Ce qui ne veut pas dire que les MC's manquent de respect au Christ – en bas de la pochette de The Don Killuminati (The 7 Day Theory), il est d'ailleurs précisé qu'en aucun cas ce portrait est offensant envers Jésus Christ, tandis qu'un rappeur comme Ja Rule est allé jusqu'à se faire tatouer « Job 1:21 », en référence au verset lu dans la Bible lors de son passage en prison en 2011 : « Je suis sorti nu du sein de ma mère et nu je retournerai dans le sein de la terre. Le Seigneur a donné et le Seigneur a ôté, que le nom du Seigneur soit béni. » Bon, il y a aussi des contre-exemples, comme cette punchline balancé en 2002 par Demigodz ( « I walk on water with my own two feet nigga, FUCK JESUS! »), mais vous avez compris l'idée.
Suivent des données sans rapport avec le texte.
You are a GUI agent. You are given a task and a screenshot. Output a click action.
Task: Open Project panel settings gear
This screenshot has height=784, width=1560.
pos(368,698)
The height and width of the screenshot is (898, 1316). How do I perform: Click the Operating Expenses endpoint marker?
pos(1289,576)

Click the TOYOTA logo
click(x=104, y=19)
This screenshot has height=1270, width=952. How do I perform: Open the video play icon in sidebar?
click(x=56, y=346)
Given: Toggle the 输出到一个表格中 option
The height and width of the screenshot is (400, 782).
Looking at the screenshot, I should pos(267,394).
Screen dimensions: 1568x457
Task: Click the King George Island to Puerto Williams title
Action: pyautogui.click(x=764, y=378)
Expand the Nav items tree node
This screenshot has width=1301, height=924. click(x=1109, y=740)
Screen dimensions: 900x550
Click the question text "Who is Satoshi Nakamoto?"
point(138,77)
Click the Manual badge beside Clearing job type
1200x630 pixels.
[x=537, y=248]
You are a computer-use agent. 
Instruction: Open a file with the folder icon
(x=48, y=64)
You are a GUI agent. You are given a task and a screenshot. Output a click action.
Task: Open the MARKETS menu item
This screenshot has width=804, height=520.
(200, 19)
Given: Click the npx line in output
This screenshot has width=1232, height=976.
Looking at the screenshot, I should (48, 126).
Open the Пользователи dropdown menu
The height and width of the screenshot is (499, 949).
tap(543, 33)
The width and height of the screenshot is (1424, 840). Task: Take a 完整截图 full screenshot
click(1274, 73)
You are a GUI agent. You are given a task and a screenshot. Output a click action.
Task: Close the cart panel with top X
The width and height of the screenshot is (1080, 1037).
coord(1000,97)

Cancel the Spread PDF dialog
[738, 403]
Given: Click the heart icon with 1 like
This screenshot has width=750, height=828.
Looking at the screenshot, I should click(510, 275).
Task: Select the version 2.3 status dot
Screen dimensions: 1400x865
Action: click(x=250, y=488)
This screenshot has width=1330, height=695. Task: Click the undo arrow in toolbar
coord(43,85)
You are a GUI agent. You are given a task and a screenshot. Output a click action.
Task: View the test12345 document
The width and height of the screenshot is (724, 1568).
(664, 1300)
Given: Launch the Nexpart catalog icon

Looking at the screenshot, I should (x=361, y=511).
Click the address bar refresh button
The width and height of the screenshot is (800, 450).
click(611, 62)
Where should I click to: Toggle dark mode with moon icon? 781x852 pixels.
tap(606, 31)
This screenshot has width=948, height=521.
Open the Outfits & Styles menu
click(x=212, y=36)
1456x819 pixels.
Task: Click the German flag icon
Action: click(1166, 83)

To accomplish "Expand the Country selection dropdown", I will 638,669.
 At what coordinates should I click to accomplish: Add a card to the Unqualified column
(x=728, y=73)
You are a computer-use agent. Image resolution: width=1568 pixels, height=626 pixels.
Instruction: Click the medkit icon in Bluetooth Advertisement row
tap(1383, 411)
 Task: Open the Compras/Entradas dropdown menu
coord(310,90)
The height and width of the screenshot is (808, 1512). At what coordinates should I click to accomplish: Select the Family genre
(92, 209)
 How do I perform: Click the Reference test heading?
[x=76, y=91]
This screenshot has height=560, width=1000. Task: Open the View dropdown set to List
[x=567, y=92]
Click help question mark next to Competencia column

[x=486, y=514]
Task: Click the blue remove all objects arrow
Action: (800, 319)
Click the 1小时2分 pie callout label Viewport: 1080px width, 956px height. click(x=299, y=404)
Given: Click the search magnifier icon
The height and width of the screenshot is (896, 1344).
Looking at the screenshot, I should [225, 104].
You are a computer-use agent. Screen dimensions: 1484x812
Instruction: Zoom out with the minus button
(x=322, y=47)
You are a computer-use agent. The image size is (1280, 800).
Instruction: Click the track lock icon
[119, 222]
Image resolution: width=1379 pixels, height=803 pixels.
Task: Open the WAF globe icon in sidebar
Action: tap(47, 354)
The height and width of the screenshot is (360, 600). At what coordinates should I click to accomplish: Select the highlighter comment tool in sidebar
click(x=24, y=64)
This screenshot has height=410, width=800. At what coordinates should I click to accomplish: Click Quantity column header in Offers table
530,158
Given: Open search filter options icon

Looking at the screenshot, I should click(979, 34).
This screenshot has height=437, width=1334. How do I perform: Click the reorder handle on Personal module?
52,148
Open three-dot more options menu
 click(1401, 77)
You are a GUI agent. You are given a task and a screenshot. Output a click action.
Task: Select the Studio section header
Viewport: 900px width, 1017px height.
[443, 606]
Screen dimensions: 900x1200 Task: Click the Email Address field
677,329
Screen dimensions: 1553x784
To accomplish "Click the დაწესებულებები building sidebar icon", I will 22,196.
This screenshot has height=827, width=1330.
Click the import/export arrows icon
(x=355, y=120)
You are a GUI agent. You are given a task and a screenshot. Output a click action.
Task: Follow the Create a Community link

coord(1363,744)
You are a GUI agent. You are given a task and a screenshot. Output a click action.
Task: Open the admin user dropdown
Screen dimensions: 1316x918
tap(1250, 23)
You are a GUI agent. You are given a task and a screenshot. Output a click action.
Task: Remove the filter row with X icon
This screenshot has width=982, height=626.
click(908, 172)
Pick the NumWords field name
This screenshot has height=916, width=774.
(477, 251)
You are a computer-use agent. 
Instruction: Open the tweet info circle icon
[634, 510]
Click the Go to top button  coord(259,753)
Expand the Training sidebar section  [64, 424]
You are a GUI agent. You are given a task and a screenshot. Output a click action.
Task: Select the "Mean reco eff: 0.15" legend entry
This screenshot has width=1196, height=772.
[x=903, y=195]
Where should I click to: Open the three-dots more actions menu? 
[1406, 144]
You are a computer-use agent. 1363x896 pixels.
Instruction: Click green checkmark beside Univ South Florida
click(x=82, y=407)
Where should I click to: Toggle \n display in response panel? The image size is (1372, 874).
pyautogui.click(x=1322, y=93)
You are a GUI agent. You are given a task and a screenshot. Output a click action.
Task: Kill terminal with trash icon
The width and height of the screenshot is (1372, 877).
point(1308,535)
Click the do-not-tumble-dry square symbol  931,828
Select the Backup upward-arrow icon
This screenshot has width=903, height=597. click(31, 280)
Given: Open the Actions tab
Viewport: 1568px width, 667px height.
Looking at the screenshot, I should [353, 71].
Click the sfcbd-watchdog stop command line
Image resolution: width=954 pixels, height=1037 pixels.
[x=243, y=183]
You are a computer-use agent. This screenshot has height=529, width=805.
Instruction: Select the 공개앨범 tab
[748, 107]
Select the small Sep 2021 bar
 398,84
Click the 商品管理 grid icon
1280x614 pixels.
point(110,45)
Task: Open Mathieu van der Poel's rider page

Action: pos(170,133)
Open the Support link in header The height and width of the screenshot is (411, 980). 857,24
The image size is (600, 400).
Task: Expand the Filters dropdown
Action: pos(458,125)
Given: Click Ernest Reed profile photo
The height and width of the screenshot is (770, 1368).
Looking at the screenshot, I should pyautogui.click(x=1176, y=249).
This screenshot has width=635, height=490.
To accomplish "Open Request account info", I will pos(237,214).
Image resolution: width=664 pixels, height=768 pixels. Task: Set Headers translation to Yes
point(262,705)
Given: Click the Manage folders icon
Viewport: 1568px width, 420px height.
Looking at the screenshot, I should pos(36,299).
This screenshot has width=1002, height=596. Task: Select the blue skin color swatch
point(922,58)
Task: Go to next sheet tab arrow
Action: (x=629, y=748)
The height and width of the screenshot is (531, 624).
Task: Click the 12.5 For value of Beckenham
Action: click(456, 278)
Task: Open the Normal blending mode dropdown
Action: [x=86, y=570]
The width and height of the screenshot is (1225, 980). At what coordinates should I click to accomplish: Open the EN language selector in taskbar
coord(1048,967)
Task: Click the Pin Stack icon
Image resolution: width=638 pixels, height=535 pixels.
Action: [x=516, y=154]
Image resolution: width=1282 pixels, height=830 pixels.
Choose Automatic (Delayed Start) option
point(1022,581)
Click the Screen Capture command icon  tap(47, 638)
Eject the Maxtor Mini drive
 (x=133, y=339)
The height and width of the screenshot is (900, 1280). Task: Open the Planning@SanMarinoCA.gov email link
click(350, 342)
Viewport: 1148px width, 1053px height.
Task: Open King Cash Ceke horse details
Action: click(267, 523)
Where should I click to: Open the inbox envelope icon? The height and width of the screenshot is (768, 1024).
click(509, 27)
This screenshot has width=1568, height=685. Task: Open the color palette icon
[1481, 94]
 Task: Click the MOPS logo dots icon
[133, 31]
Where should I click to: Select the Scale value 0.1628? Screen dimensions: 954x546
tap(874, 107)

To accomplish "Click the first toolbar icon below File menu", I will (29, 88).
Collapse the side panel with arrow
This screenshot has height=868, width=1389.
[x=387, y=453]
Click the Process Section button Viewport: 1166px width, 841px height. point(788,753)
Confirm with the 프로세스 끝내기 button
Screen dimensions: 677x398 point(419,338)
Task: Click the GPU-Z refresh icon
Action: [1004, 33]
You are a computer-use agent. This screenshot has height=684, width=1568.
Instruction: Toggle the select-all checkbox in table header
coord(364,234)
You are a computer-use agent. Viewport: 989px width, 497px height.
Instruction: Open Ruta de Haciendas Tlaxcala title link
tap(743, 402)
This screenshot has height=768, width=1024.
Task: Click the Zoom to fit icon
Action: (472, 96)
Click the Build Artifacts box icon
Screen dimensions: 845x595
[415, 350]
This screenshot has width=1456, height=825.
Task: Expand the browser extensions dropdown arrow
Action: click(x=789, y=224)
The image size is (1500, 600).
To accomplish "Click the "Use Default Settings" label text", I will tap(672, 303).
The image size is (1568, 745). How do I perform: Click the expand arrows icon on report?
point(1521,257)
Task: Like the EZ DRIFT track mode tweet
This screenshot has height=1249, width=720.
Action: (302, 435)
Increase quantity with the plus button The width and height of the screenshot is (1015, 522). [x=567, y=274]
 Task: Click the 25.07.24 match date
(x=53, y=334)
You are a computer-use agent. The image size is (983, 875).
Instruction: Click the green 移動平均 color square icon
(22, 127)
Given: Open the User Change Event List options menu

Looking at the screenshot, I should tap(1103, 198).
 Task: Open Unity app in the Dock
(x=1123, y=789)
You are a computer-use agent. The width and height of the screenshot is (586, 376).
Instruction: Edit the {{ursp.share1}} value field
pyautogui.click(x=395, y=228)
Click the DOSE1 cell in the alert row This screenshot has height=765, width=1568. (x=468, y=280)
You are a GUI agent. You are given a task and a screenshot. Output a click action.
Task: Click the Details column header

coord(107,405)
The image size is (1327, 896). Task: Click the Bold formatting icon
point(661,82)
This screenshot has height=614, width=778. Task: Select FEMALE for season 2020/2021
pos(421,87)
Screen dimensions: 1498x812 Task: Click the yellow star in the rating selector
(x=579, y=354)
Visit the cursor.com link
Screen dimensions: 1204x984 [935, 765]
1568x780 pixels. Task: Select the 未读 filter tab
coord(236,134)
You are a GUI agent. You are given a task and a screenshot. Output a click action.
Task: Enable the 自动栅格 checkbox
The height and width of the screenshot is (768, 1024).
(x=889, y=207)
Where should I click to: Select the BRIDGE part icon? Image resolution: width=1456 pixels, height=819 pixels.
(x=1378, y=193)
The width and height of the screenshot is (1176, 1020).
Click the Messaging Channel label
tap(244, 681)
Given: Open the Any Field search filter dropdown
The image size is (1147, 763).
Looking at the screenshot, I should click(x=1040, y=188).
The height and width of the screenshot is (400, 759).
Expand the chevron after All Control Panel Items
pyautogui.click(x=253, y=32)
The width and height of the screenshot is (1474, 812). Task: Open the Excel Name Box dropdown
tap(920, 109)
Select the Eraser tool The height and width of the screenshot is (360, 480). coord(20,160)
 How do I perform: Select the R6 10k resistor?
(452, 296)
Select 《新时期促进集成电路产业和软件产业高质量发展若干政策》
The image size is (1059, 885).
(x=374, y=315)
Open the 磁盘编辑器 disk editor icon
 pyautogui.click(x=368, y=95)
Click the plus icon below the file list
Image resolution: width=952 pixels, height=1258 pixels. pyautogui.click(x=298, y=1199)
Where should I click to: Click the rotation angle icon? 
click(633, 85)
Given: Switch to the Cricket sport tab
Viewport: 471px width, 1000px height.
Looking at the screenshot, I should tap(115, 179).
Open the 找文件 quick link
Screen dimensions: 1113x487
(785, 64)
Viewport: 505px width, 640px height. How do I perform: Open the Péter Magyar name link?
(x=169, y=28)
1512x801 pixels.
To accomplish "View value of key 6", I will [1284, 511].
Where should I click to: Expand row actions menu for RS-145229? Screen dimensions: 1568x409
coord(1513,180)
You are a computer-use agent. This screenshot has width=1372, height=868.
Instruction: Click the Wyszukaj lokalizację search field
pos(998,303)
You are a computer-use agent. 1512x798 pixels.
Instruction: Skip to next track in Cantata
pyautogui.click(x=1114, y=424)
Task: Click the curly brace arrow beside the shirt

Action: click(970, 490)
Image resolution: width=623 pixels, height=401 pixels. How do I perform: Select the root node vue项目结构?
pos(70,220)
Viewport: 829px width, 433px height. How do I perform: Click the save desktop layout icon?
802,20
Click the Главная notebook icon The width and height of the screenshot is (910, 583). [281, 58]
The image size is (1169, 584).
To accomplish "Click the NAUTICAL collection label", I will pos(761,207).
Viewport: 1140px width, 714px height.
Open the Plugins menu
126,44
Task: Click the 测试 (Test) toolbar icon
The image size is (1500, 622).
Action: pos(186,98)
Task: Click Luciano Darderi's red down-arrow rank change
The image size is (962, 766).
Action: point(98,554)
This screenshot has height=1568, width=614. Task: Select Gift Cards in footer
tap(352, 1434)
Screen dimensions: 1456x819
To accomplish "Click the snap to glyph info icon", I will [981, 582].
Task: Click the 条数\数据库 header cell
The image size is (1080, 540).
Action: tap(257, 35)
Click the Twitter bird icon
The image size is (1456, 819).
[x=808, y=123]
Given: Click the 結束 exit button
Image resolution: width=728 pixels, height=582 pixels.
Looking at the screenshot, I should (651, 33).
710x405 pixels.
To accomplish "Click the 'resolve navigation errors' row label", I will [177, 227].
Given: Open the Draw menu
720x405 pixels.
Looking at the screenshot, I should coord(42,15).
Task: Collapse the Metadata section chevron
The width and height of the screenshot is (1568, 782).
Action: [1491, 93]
Alors, pourquoi toutes ces postures empruntées à la mythologies christiques ? Très simple : pour l'emphase que l'image renvoie. Après tout, se définir comme un « Black Jesus » à la The Game ou prétendre que son « rap a été crucifié à en devenir Christ » comme Booba, c'est encore le meilleur moyen d'insuffler un peu d'extravagance, d'introspections et de préceptes à consonance chrétienne à une imagerie toujours plus démesurée – voir, pour cela, les covers de Gucci Mane ou Lil Wayne. C'est aussi une bonne façon de signifier que, peu importe les critiques, on est toujours là, revenu d'entre les morts, prêt à défourailler la concurrence et mettre le feu aux bibliothèques iTunes avant de remonter au ciel – c'est en partie ce que tente de nous faire comprendre le clip « Christ Conscious » de Joey Bada$$. C'est enfin un moyen de mettre en avant ses propres contradictions, de montrer que l'on peut avoir la foi tout en menant une vie de gangster, de prouver à toute une génération d'auditeurs, souvent à la recherche de réponses chez leurs idoles, qu'il est possible de trouver de l'apaisement et la lumière où on ne les attend pas, que le hip-hop peut être un instrument de connaissance.

Concrètement, les MC's débitent la même chose que d'habitude, sauf que les morceaux, pas différents, ni plus malins, se parent désormais de spiritualité et de beaux mots piqués dans la Bible. Ou alors, ce sont les clips qui se dorent de postures esthétiquement parlantes. À l'image de Kendrick Lamar qui, dans « Humble », ose la métaphore de la Cène au moment d'encourager les rappeurs à se concentrer davantage sur les problèmes que la communauté noire doit surmonter au quotidien (ségrégation, pauvreté, crimes, incarcérations de masse, etc.). Il aurait certes pu le faire au milieu des ghettos, comme beaucoup de ses comparses, mais il faut bien avouer que cette mise en scène lui permet d'accentuer davantage son importance au sein du paysage hip-hop, d'affirmer un évident charisme et de jouer le jeu de cette société où tout n'est que spectacle. Jésus y compris.